One interesting note is that these greasy sum'bitches rode British bikes. How crazy is that? Except that the antagonist, Lee Marvin, rode a Harley. How backwards is that? Marlon (Johnny) rode a Triumph Thunderbird 6T.

Sidebar for Vancouver and Pacific Northwest residents, check the latest exhibit at the Trev Deeley collection. A retrospective of British bikes.
Canada's oldest Harley dealer, old school board track racer and biggest collector of vintage bikes.

Fast forward two years and that hillbilly cat, Elvis, hit the scene. A local Memphis style was emerging, and some cats called it Rockabilly. The origins of the word are unclear, some say that Sam Phillips coined the term ( part Hillbilly, part Rock 'n' roll)
Mainly Sam Phillips and others have claimed the title, but nevertheless a sound was born.

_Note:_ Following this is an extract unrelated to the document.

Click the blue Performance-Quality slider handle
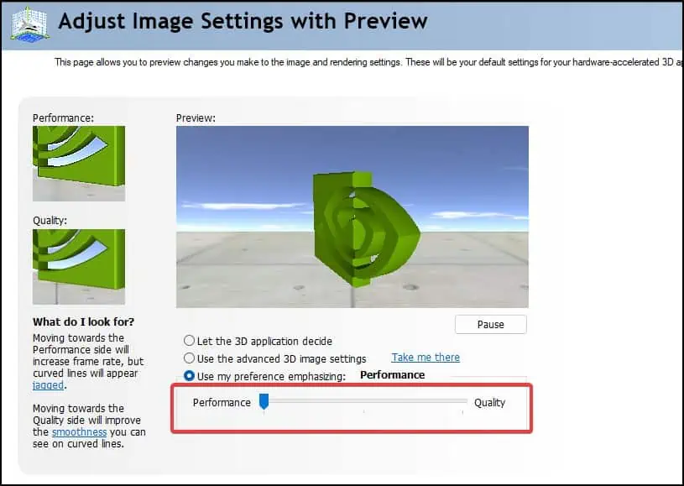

A lot of people don't realize that Rockabilly only lasted two years.By 1957 it had all but fizzled out giving way to a more pop centered and R&B influenced mainstream A localized Tennessee phenomenon at best, and once thought to relegated to obscurity, it has stood the test of time and endured for 60 years.

This is why we Rockabilly kats 'n' kittens dig this so much. It was the first Rock 'n' Roll, the first culture of rebellion and the first emergence of cool. The design paradigms of the fifties still remain cool today. It has withstood the test of time and will eternally be cool. (don't believe me? look at a picture of people in the 70's). This is why squares don't understand why they should never touch our hair.

The absolute purity of design of the Levis' 501, the Coke bottle , the Pomp, the 50's automobile, Herman Miller furniture, and Macintosh Audio components are still references for cultural cool.

The rockabilly ethic is alive and well all 0over the world. U.S.A., Canada, Scandinavia, Germany, all points in between , hell even Brazil and Japan; Rockabilly is everywhere and it rules. Judging by the ever growing popularity of events like Viva Las Vegas, Green Bay and local scenes everywhere, we are here to stay.

Adios for now, kats.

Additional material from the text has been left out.